Dougie shook his head, holding out the flute to Penelope. “Thanks,” she muttered, accepting the crystal glass. She held the rim to her nose, inhaling deeply. A pained retching sound left her, her groomed brows dipping into a sharp V at the glass. “Is this apple?”
His throat worked, his gaze raking over her. “It is.”
“Apple makes me gag,” she said, sounding dismissive. She held the glass back out to him, her grip loose on the stem.
“Since when?” he asked evenly, running a hand over his cropped dark hair.
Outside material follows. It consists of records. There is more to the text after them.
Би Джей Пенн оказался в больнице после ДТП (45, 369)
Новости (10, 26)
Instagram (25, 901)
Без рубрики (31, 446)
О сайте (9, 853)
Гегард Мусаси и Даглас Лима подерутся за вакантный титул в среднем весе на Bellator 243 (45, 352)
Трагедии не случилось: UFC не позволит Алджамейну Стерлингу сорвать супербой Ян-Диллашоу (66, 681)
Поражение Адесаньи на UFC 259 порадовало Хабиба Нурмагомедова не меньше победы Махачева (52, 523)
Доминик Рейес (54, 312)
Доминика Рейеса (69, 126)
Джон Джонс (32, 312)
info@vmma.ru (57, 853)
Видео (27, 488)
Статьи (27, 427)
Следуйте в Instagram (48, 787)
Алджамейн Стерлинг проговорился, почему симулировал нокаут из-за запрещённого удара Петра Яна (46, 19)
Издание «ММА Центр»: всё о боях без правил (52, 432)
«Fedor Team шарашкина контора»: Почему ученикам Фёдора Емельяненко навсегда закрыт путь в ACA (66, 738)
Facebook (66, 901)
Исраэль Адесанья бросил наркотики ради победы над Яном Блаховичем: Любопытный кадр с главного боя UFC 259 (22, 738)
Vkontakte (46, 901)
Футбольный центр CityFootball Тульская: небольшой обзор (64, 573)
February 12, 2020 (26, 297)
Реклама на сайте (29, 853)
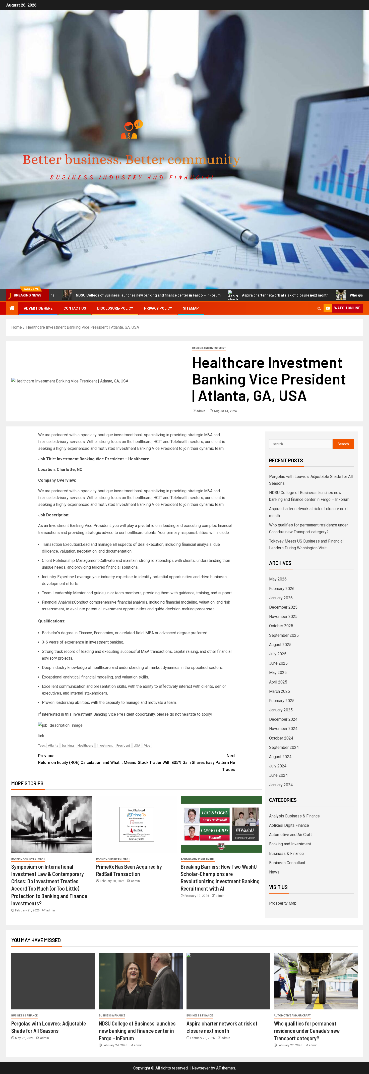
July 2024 (277, 766)
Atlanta (53, 745)
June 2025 (278, 663)
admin (201, 411)
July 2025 (277, 654)
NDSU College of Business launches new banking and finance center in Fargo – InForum (108, 295)
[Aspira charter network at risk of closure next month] (228, 981)
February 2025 (281, 700)
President (123, 745)
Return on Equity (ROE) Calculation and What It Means (87, 759)
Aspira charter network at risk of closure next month (245, 295)
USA (137, 745)
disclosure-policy (115, 308)
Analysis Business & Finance (294, 816)
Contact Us (75, 308)
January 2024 (281, 785)
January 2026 (281, 598)
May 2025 (278, 672)
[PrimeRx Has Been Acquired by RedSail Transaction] (136, 824)
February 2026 (281, 588)
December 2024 (283, 719)
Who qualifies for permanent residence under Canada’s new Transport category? (307, 1030)
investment (105, 745)
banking (68, 745)
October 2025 (281, 625)
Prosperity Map (282, 903)
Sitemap (191, 308)
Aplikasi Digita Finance (289, 825)
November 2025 (283, 616)
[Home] (12, 308)
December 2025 (283, 607)
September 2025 (284, 635)
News (274, 872)
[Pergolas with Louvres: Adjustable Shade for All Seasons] (53, 981)
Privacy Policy (158, 308)
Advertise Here (38, 308)
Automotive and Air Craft (290, 834)
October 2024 (281, 738)
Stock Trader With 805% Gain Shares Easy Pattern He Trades (186, 762)
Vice (147, 745)
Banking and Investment (209, 348)
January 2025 (281, 710)
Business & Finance (286, 853)
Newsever (201, 1068)
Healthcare (85, 745)
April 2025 (278, 682)
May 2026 (278, 579)
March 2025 (279, 691)
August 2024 (280, 756)
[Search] (319, 308)
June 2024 (278, 775)
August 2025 (280, 644)
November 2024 (283, 728)
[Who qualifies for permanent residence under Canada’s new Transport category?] (316, 981)
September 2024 (284, 747)
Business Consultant (287, 862)
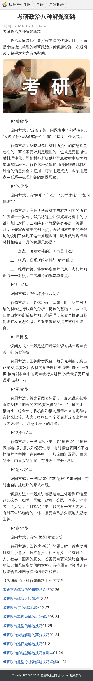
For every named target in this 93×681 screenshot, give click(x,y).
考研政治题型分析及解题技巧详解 (30, 662)
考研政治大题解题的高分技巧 (26, 635)
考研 (40, 5)
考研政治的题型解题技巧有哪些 (28, 653)
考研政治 (56, 5)
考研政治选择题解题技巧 (22, 644)
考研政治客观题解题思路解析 (26, 617)
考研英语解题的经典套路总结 (26, 590)
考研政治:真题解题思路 (21, 608)
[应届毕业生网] (4, 4)
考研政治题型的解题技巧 (22, 626)
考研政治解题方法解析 (21, 599)
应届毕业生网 (20, 5)
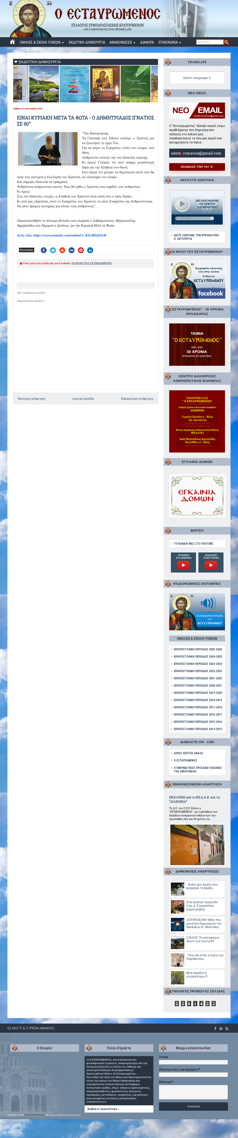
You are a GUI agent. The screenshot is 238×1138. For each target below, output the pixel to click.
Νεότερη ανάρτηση (31, 399)
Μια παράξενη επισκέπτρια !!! (197, 974)
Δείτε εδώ (24, 235)
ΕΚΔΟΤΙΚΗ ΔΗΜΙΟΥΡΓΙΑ (87, 42)
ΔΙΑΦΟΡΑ (147, 42)
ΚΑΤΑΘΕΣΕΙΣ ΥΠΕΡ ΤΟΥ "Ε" (197, 167)
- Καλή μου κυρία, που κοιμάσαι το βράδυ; (202, 886)
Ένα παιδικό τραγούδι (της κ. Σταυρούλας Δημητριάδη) (202, 905)
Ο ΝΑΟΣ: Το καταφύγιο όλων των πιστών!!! (202, 939)
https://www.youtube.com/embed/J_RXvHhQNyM (69, 235)
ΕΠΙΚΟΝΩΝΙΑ (169, 42)
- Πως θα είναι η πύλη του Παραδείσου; (204, 957)
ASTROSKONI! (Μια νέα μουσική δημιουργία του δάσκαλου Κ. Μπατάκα (204, 923)
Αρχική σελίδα (83, 399)
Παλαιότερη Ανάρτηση (137, 399)
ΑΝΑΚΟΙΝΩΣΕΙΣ (123, 42)
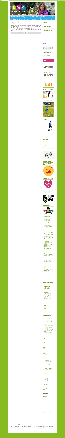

How he was keeping the malice that would have had me wringing her neck tethered in place was a damn mystery to me. This guy was a saint. The embodiment of patience and impending fatherhood…to think I hadn’t been able to stand him in the beginning.
“Since this morning.” Penelope cocked her head to the left, looking for visual clearance. Dougie was by no stretch of the word tall, but he was stocky enough that the breadth of his body was impeding her view of whatever drama was unfolding between Adam and Trina—she didn’t want to miss a second of it.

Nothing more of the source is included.